Nunca hubiera querido manifestarme sobre el Premio Nobel de literatura concedido a Bob Dylan pero puesto que el dramaturgo Ricardo Pérez Quitt ha tenido la amabilidad de invitarme a una mesa redonda en el Centro de las Artes de Tlaxcala centrada en este asunto, pues no me queda más remedio que hacerlo. En fin, ahí dejo el texto que he escrito donde confío dejar clara mi opinión.
El Nobel de Caín
El reciente Premio Nobel concedido a Bob Dylan me ha parecido una de las mayores performances llevadas a cabo en el mundo cultural en los últimos tiempos. Uno de esos desternillantes, corrosivos episodios de Los Simpsom en los que se desmontan todas las estrategias de control sociales y saltan por los aires los hipócritas comportamientos y férreas censuras.
Tengo la impresión de que la Academia Sueca, fastidiada por la cada vez mayor irrelevancia del Premio, buscaba un golpe de efecto que la pusiera en el ojo del huracán. Necesitaba publicidad y la ha conseguido. Pues, de alguna manera, el Premio -como la elección de Donald Trump- ha retratado a medio mundo: a esos escritores que dicen vivir en sus guaridas, centrados en su obra, ajenos a los oropeles de la vida mundana y mucho menos a tan banales asuntos como premios o concursos que no tardaron en soltar su ira y bilis; a ese mundo universitario que se proclama abierto, templo del saber contemporáneo y universal, amplio receptor de ideas modernas y, sin embargo, ha reaccionado celosamente, con actitud apocalíptica, de talibán, al Nobel, como queriendo marcar territorio; y por último, a una serie de voceros culturales cuya generosidad y amplitud de miras quedó suspendida durante los días posteriores a la noticia.
En realidad, resultó todo demasiado predecible. Los que conocemos y valoramos a Dylan ya intuíamos que o bien tardaría en contestar o lo rechazaría o no aparecería en la ceremonia. De hecho, lo imagino recibiendo la noticia con frialdad. Con una media sonrisa en absoluto cómplice, teniendo en cuenta que probablemente preveía toda esa serie de reacciones. Y que, al fin y al cabo, toda la vida le ha sucedido lo mismo. Cuando siendo un cantautor folk comenzó a experimentar con el rock casi lo queman, cuando decidió retirarse de la vida pública en lo más alto de su fama lo tacharon de misántropo, cuando tras su divorcio, se aferró a Cristo recibió otro sinfín de críticas. Las mismas que cuando cedió uno de sus temas para un anuncio de TV, cuando se negó a continuar siendo la imagen de la canción protesta americana o cuando comenzó a alterar la forma de interpretar sus clásicos en sus conciertos. De hecho, incluso en los últimos años ha recibido más de una crítica velada por dedicar dos discos a reinterpretar las canciones de FranK Sinatra intentando homenajear en tiempos de torbellinos económicos, esa idea de América feliz forjada en la década de los 50 del pasado siglo. Algo que su delicioso programa de radio Theme radio hour hacía extensible a las dos o tres décadas anteriores.

(Entradas de datos almacenadas)
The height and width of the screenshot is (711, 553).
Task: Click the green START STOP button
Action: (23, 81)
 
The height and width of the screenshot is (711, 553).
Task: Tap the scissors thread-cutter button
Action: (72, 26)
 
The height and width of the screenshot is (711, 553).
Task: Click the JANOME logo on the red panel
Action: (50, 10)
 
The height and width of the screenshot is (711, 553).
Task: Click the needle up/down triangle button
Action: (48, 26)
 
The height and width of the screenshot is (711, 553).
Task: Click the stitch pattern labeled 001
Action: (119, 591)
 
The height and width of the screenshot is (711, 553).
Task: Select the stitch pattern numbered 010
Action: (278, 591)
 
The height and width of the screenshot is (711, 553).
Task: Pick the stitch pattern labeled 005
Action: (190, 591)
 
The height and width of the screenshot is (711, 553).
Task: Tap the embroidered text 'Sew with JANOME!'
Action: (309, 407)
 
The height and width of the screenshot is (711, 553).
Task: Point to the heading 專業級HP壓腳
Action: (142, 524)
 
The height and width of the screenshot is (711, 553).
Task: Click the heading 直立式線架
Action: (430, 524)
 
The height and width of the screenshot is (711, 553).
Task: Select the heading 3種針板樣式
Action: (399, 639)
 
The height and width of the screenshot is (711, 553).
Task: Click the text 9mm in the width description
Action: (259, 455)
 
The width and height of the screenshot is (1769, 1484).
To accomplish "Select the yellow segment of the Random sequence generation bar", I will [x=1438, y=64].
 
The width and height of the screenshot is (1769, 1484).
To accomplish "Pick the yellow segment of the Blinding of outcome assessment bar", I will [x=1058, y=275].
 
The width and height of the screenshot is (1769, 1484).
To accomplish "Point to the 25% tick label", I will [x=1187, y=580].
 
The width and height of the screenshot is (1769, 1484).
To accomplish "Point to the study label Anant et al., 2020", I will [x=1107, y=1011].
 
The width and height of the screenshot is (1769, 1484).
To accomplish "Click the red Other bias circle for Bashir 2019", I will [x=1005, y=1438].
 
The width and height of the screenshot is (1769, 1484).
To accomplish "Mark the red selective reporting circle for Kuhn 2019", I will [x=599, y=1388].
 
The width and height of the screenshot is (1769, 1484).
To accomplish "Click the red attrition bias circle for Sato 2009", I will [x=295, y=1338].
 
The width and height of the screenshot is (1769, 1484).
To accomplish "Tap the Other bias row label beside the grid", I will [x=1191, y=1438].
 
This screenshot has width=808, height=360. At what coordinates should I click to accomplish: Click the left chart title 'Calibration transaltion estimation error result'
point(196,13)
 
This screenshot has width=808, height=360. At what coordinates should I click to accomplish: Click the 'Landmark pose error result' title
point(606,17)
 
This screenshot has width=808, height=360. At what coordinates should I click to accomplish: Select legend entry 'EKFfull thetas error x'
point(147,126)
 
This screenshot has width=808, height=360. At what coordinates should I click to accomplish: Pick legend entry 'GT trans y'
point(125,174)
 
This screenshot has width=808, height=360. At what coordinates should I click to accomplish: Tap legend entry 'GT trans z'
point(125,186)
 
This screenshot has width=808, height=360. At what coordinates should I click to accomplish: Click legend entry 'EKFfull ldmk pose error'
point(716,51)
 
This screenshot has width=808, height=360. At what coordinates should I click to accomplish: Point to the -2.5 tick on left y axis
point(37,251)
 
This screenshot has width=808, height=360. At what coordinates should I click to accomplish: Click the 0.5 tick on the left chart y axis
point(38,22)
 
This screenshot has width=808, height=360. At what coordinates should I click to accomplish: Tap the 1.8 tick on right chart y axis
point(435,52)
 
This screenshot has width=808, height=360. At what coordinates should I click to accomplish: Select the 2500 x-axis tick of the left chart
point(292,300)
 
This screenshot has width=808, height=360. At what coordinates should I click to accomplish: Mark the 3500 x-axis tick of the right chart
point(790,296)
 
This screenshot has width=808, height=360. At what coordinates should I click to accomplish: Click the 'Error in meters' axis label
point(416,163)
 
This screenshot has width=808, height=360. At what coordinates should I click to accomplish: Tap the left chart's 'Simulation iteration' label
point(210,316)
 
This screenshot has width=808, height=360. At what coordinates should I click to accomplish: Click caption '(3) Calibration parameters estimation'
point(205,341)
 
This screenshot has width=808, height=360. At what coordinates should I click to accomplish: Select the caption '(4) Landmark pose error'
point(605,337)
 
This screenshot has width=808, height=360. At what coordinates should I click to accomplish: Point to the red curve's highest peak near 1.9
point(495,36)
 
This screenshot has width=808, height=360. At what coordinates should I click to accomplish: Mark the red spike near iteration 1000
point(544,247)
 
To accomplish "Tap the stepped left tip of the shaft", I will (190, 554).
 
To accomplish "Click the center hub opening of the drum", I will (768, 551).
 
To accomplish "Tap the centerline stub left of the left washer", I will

(Instrucciones):
1. Actualiza el fragmento del texto sobre el Nobel de Bob Dylan que comienza con las palabras que contienen "El Nobel de" y termina con "y férreas censuras.", cambiando "performances" por "representaciones".
2. Traduce al inglés esta oración del texto sobre el Nobel de Bob Dylan: "En realidad, resultó todo demasiado predecible."

(Respuestas):
1.
El Nobel de Caín
El reciente Premio Nobel concedido a Bob Dylan me ha parecido una de las mayores representaciones llevadas a cabo en el mundo cultural en los últimos tiempos. Uno de esos desternillantes, corrosivos episodios de Los Simpsom en los que se desmontan todas las estrategias de control sociales y saltan por los aires los hipócritas comportamientos y férreas censuras.

2. In fact, it all turned out to be too predictable.